**Provided passage**
------------
Re: sparkR ORC support.

Sandeep Khurana Tue, 12 Jan 2016 01:12:07 -0800

Running this gave

16/01/12 04:06:54 INFO BlockManagerMaster: Registered
BlockManagerError in writeJobj(con, object) : invalid jobj 3



How does it know which hive schema to connect to?



On Tue, Jan 12, 2016 at 2:34 PM, Felix Cheung <felixcheun...@hotmail.com>
wrote:

> It looks like you have overwritten sc. Could you try this:
>
>
> Sys.setenv(SPARK_HOME="/usr/hdp/current/spark-client")
>
> .libPaths(c(file.path(Sys.getenv("SPARK_HOME"), "R", "lib"), .libPaths()))
> library(SparkR)
>
> sc <- sparkR.init()
> hivecontext <- sparkRHive.init(sc)
> df <- loadDF(hivecontext, "/data/ingest/sparktest1/", "orc")
>
>
>
> ------------------------------
> Date: Tue, 12 Jan 2016 14:28:58 +0530
> Subject: Re: sparkR ORC support.
> From: sand...@infoworks.io
> To: felixcheun...@hotmail.com
> CC: yblia...@gmail.com; user@spark.apache.org; premsure...@gmail.com;
> deepakmc...@gmail.com
>
>
> The code is very simple, pasted below .
> hive-site.xml is in spark conf already. I still see this error
>
> Error in writeJobj(con, object) : invalid jobj 3
>
> after running the script  below
>
>
> script
> =======
> Sys.setenv(SPARK_HOME="/usr/hdp/current/spark-client")
>
>
> .libPaths(c(file.path(Sys.getenv("SPARK_HOME"), "R", "lib"), .libPaths()))
> library(SparkR)
>
> sc <<- sparkR.init()
> sc <<- sparkRHive.init()
> hivecontext <<- sparkRHive.init(sc)
> df <- loadDF(hivecontext, "/data/ingest/sparktest1/", "orc")
> #View(df)
>
>
> On Wed, Jan 6, 2016 at 11:08 PM, Felix Cheung <felixcheun...@hotmail.com>
> wrote:
>
> Yes, as Yanbo suggested, it looks like there is something wrong with the
> sqlContext.
>
> Could you forward us your code please?
>
>
>
>
>
> On Wed, Jan 6, 2016 at 5:52 AM -0800, "Yanbo Liang" <yblia...@gmail.com>
> wrote:
>
> You should ensure your sqlContext is HiveContext.
>
> sc <- sparkR.init()
>
> sqlContext <- sparkRHive.init(sc)
------------
**Provided data**
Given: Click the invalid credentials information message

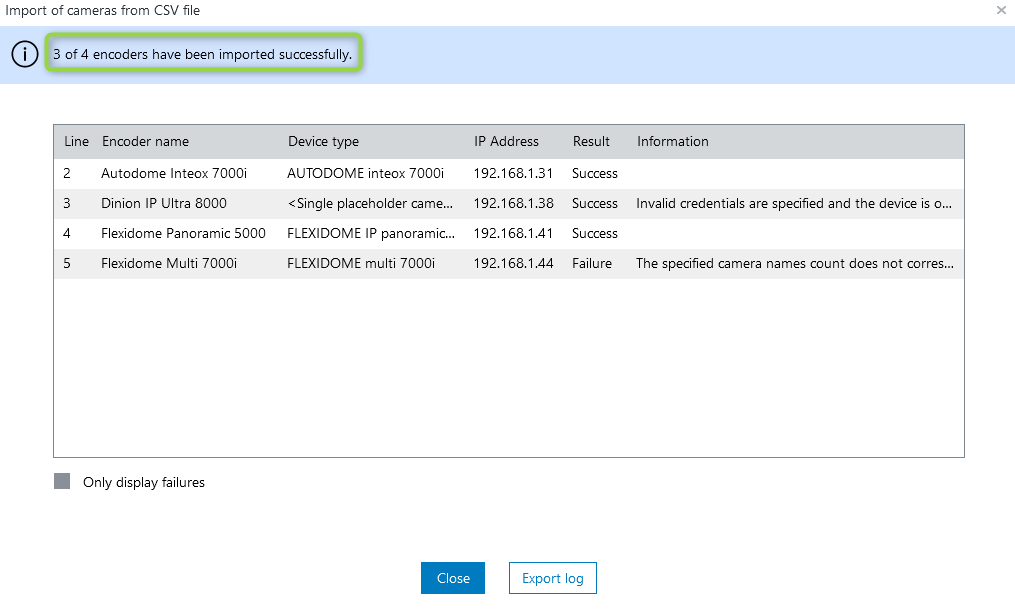Looking at the screenshot, I should click(794, 203).
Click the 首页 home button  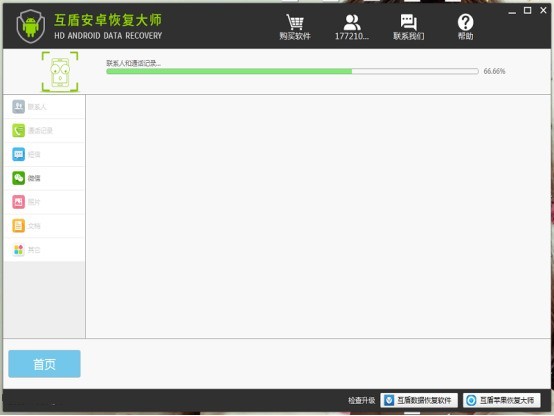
------------
**The problem**
Summarize the sparkR ORC support thread in three sentences.

**Finished task**
Yanbo Liang said the sqlContext should be a HiveContext, and Felix Cheung agreed that something seemed wrong with the sqlContext and asked for the code. Sandeep Khurana shared a simple script, noted that hive-site.xml was already in the Spark conf, and reported the error "invalid jobj 3". Felix Cheung said it looked like sc had been overwritten and offered a revised script, but running it gave the same error, and Sandeep Khurana asked how it knows which hive schema to connect to.